## Exercise goal:
Produce the full set of records below once more, exactly as they stand.
===== Data under study
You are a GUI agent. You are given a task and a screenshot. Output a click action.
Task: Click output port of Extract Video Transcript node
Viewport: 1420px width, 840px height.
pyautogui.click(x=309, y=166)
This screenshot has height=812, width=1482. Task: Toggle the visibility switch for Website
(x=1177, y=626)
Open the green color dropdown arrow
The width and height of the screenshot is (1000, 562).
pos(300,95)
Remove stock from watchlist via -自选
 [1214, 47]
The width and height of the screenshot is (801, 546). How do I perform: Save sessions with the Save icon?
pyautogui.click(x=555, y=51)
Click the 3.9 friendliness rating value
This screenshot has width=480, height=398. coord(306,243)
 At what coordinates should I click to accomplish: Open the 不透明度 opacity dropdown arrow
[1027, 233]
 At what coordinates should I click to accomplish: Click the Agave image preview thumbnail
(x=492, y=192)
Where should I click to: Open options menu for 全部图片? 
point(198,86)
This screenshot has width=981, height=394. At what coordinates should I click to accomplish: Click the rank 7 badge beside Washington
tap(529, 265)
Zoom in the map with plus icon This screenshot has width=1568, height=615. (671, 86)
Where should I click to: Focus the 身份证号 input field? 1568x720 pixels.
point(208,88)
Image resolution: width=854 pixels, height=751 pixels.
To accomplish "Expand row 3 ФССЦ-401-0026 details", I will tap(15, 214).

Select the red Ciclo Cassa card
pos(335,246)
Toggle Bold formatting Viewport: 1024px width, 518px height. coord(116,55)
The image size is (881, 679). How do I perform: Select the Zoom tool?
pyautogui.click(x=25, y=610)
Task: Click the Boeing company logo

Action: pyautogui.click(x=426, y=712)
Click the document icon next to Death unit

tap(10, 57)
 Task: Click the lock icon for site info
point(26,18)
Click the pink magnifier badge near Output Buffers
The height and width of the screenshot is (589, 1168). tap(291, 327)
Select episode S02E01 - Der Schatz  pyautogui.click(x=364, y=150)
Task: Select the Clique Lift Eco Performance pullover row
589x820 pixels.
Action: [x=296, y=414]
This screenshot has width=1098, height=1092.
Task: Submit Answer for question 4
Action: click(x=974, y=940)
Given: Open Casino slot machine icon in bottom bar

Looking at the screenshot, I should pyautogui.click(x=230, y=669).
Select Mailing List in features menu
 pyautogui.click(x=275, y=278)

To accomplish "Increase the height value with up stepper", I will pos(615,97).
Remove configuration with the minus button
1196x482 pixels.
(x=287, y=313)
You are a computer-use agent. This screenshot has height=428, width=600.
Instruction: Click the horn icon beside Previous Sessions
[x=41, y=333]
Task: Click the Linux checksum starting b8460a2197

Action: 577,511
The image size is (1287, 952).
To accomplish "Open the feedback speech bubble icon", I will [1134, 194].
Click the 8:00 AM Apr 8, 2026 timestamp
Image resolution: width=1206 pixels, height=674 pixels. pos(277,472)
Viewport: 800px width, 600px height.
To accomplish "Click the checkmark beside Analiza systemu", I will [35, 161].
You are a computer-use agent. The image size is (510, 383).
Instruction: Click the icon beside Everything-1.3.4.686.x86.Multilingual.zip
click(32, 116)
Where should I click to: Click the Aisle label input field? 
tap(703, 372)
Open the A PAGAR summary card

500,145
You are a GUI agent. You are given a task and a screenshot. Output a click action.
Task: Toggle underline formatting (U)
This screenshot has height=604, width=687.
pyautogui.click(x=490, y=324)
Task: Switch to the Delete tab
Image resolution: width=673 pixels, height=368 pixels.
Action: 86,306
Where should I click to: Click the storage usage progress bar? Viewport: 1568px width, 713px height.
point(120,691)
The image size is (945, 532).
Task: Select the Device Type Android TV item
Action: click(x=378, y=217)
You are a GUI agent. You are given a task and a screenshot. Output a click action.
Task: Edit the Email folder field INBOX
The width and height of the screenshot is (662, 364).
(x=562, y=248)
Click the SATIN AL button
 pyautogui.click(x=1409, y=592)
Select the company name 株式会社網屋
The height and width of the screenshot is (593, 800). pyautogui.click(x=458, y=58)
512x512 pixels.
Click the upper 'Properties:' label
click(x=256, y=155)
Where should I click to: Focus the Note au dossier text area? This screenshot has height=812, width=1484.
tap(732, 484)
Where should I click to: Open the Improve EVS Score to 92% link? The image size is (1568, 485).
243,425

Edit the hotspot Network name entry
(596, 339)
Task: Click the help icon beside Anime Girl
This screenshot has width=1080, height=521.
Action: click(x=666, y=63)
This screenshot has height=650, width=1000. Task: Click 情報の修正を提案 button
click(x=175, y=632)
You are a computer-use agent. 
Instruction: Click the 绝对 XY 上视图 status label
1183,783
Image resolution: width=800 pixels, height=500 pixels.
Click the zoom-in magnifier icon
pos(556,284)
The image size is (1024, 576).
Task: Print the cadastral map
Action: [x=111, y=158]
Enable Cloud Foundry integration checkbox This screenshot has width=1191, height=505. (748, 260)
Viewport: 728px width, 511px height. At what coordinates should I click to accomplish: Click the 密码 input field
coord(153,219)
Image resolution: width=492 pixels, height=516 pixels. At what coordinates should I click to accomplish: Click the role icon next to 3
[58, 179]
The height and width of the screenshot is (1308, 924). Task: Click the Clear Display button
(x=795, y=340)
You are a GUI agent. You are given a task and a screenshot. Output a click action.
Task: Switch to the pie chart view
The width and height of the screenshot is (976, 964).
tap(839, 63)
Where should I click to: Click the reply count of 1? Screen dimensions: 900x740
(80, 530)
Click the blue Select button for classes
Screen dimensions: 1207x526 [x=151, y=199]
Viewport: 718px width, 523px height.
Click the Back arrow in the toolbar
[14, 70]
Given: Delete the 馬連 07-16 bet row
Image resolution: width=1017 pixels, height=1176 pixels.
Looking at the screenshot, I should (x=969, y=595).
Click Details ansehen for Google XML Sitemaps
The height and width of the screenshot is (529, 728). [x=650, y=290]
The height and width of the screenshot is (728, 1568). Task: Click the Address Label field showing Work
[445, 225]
==========
## Answer for the task:
You are a GUI agent. You are given a task and a screenshot. Output a click action.
Task: Click output port of Extract Video Transcript node
Viewport: 1420px width, 840px height.
pyautogui.click(x=309, y=166)
This screenshot has height=812, width=1482. Task: Toggle the visibility switch for Website
(x=1177, y=626)
Open the green color dropdown arrow
The width and height of the screenshot is (1000, 562).
pos(300,95)
Remove stock from watchlist via -自选
 [1214, 47]
The width and height of the screenshot is (801, 546). How do I perform: Save sessions with the Save icon?
pyautogui.click(x=555, y=51)
Click the 3.9 friendliness rating value
This screenshot has width=480, height=398. coord(306,243)
 At what coordinates should I click to accomplish: Open the 不透明度 opacity dropdown arrow
[1027, 233]
 At what coordinates should I click to accomplish: Click the Agave image preview thumbnail
(x=492, y=192)
Where should I click to: Open options menu for 全部图片? 
point(198,86)
This screenshot has width=981, height=394. At what coordinates should I click to accomplish: Click the rank 7 badge beside Washington
tap(529, 265)
Zoom in the map with plus icon This screenshot has width=1568, height=615. (671, 86)
Where should I click to: Focus the 身份证号 input field? 1568x720 pixels.
point(208,88)
Image resolution: width=854 pixels, height=751 pixels.
To accomplish "Expand row 3 ФССЦ-401-0026 details", I will tap(15, 214).

Select the red Ciclo Cassa card
pos(335,246)
Toggle Bold formatting Viewport: 1024px width, 518px height. coord(116,55)
The image size is (881, 679). How do I perform: Select the Zoom tool?
pyautogui.click(x=25, y=610)
Task: Click the Boeing company logo

Action: pyautogui.click(x=426, y=712)
Click the document icon next to Death unit

tap(10, 57)
 Task: Click the lock icon for site info
point(26,18)
Click the pink magnifier badge near Output Buffers
The height and width of the screenshot is (589, 1168). tap(291, 327)
Select episode S02E01 - Der Schatz  pyautogui.click(x=364, y=150)
Task: Select the Clique Lift Eco Performance pullover row
589x820 pixels.
Action: [x=296, y=414]
This screenshot has width=1098, height=1092.
Task: Submit Answer for question 4
Action: click(x=974, y=940)
Given: Open Casino slot machine icon in bottom bar

Looking at the screenshot, I should pyautogui.click(x=230, y=669).
Select Mailing List in features menu
 pyautogui.click(x=275, y=278)

To accomplish "Increase the height value with up stepper", I will pos(615,97).
Remove configuration with the minus button
1196x482 pixels.
(x=287, y=313)
You are a computer-use agent. This screenshot has height=428, width=600.
Instruction: Click the horn icon beside Previous Sessions
[x=41, y=333]
Task: Click the Linux checksum starting b8460a2197

Action: 577,511
The image size is (1287, 952).
To accomplish "Open the feedback speech bubble icon", I will [1134, 194].
Click the 8:00 AM Apr 8, 2026 timestamp
Image resolution: width=1206 pixels, height=674 pixels. pos(277,472)
Viewport: 800px width, 600px height.
To accomplish "Click the checkmark beside Analiza systemu", I will [35, 161].
You are a computer-use agent. The image size is (510, 383).
Instruction: Click the icon beside Everything-1.3.4.686.x86.Multilingual.zip
click(32, 116)
Where should I click to: Click the Aisle label input field? 
tap(703, 372)
Open the A PAGAR summary card

500,145
You are a GUI agent. You are given a task and a screenshot. Output a click action.
Task: Toggle underline formatting (U)
This screenshot has height=604, width=687.
pyautogui.click(x=490, y=324)
Task: Switch to the Delete tab
Image resolution: width=673 pixels, height=368 pixels.
Action: 86,306
Where should I click to: Click the storage usage progress bar? Viewport: 1568px width, 713px height.
point(120,691)
The image size is (945, 532).
Task: Select the Device Type Android TV item
Action: click(x=378, y=217)
You are a GUI agent. You are given a task and a screenshot. Output a click action.
Task: Edit the Email folder field INBOX
The width and height of the screenshot is (662, 364).
(x=562, y=248)
Click the SATIN AL button
 pyautogui.click(x=1409, y=592)
Select the company name 株式会社網屋
The height and width of the screenshot is (593, 800). pyautogui.click(x=458, y=58)
512x512 pixels.
Click the upper 'Properties:' label
click(x=256, y=155)
Where should I click to: Focus the Note au dossier text area? This screenshot has height=812, width=1484.
tap(732, 484)
Where should I click to: Open the Improve EVS Score to 92% link? The image size is (1568, 485).
243,425

Edit the hotspot Network name entry
(596, 339)
Task: Click the help icon beside Anime Girl
This screenshot has width=1080, height=521.
Action: click(x=666, y=63)
This screenshot has height=650, width=1000. Task: Click 情報の修正を提案 button
click(x=175, y=632)
You are a computer-use agent. 
Instruction: Click the 绝对 XY 上视图 status label
1183,783
Image resolution: width=800 pixels, height=500 pixels.
Click the zoom-in magnifier icon
pos(556,284)
The image size is (1024, 576).
Task: Print the cadastral map
Action: [x=111, y=158]
Enable Cloud Foundry integration checkbox This screenshot has width=1191, height=505. (748, 260)
Viewport: 728px width, 511px height. At what coordinates should I click to accomplish: Click the 密码 input field
coord(153,219)
Image resolution: width=492 pixels, height=516 pixels. At what coordinates should I click to accomplish: Click the role icon next to 3
[58, 179]
The height and width of the screenshot is (1308, 924). Task: Click the Clear Display button
(x=795, y=340)
You are a GUI agent. You are given a task and a screenshot. Output a click action.
Task: Switch to the pie chart view
The width and height of the screenshot is (976, 964).
tap(839, 63)
Where should I click to: Click the reply count of 1? Screen dimensions: 900x740
(80, 530)
Click the blue Select button for classes
Screen dimensions: 1207x526 [x=151, y=199]
Viewport: 718px width, 523px height.
Click the Back arrow in the toolbar
[14, 70]
Given: Delete the 馬連 07-16 bet row
Image resolution: width=1017 pixels, height=1176 pixels.
Looking at the screenshot, I should (x=969, y=595).
Click Details ansehen for Google XML Sitemaps
The height and width of the screenshot is (529, 728). [x=650, y=290]
The height and width of the screenshot is (728, 1568). Task: Click the Address Label field showing Work
[445, 225]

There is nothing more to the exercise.